[Stored data]

= Beginning of Section =

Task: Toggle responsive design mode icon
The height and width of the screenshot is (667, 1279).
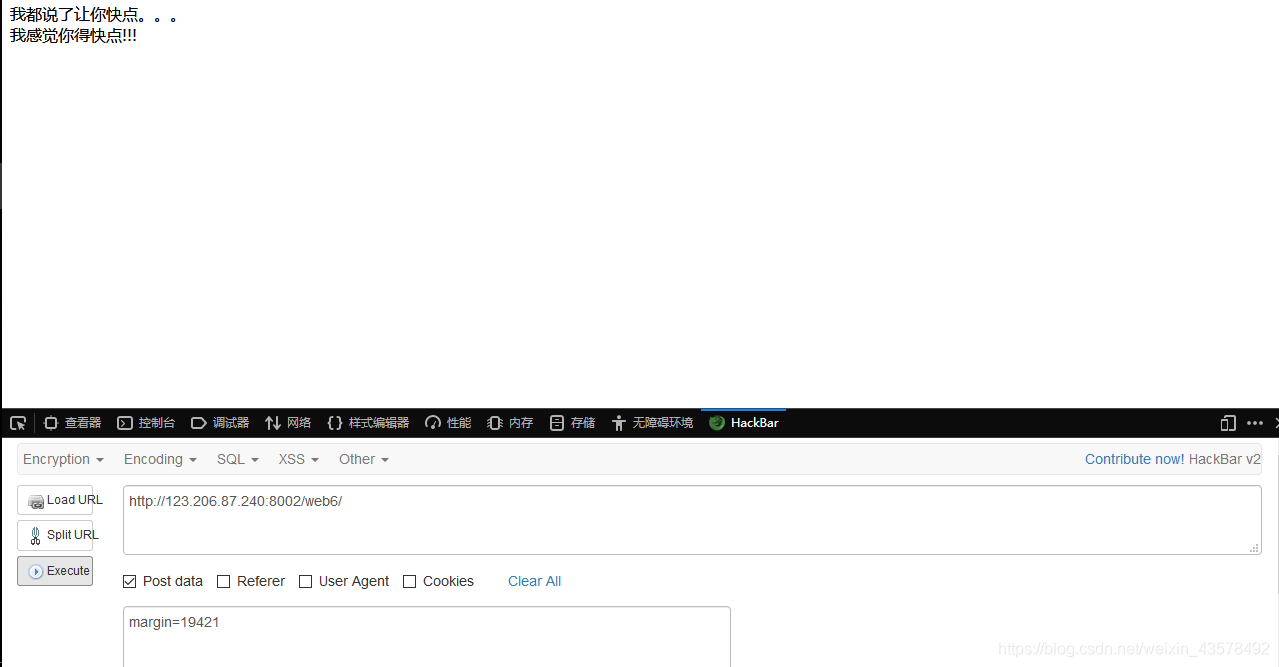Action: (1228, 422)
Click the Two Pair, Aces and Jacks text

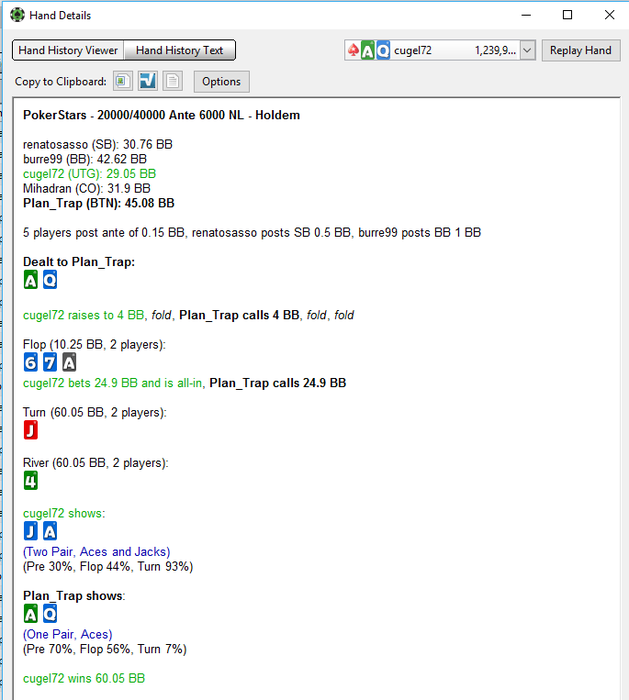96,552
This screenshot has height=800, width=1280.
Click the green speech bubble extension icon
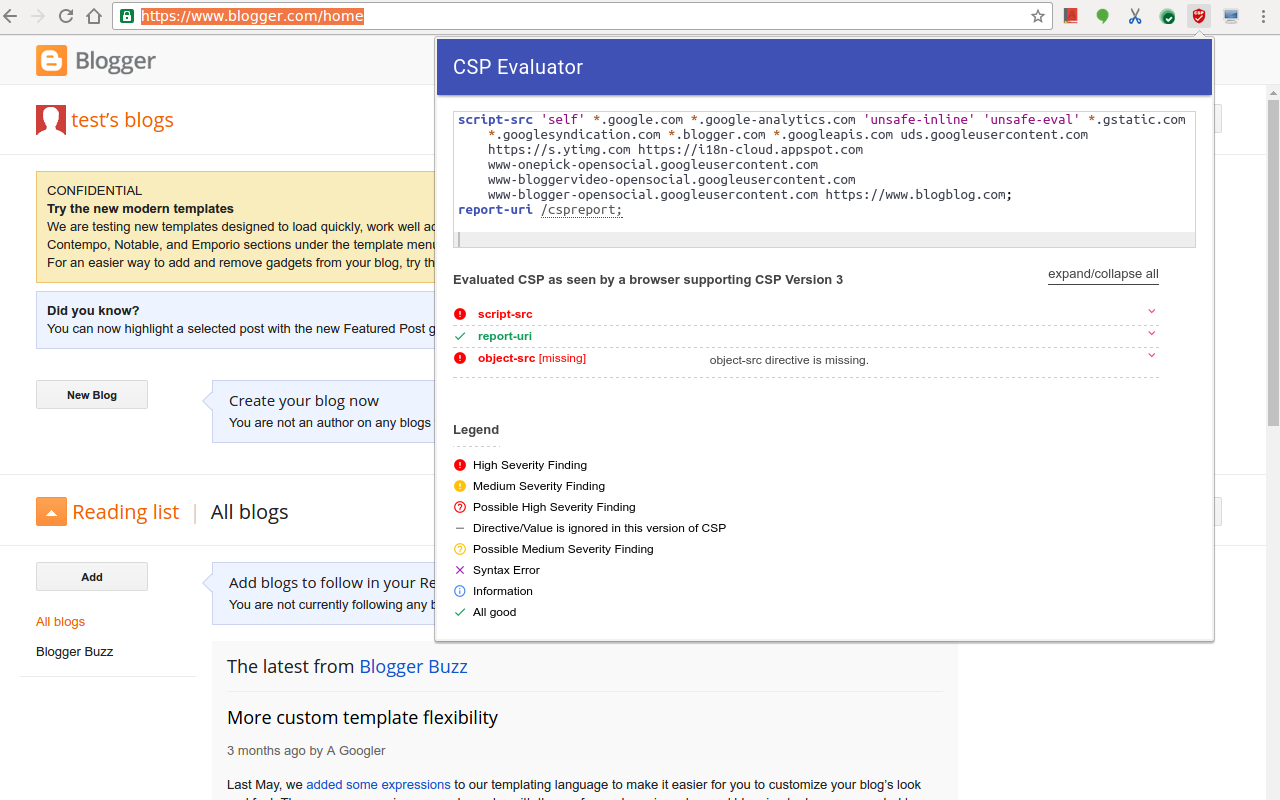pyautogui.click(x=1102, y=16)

= End of Section =

Task item: Copy exactly, leaving out pictures, the lines from the line containing "The height and" through the last line of the records.

Response:
The height and width of the screenshot is (667, 1279).
Action: (1228, 422)
Click the Two Pair, Aces and Jacks text

96,552
This screenshot has height=800, width=1280.
Click the green speech bubble extension icon
pyautogui.click(x=1102, y=16)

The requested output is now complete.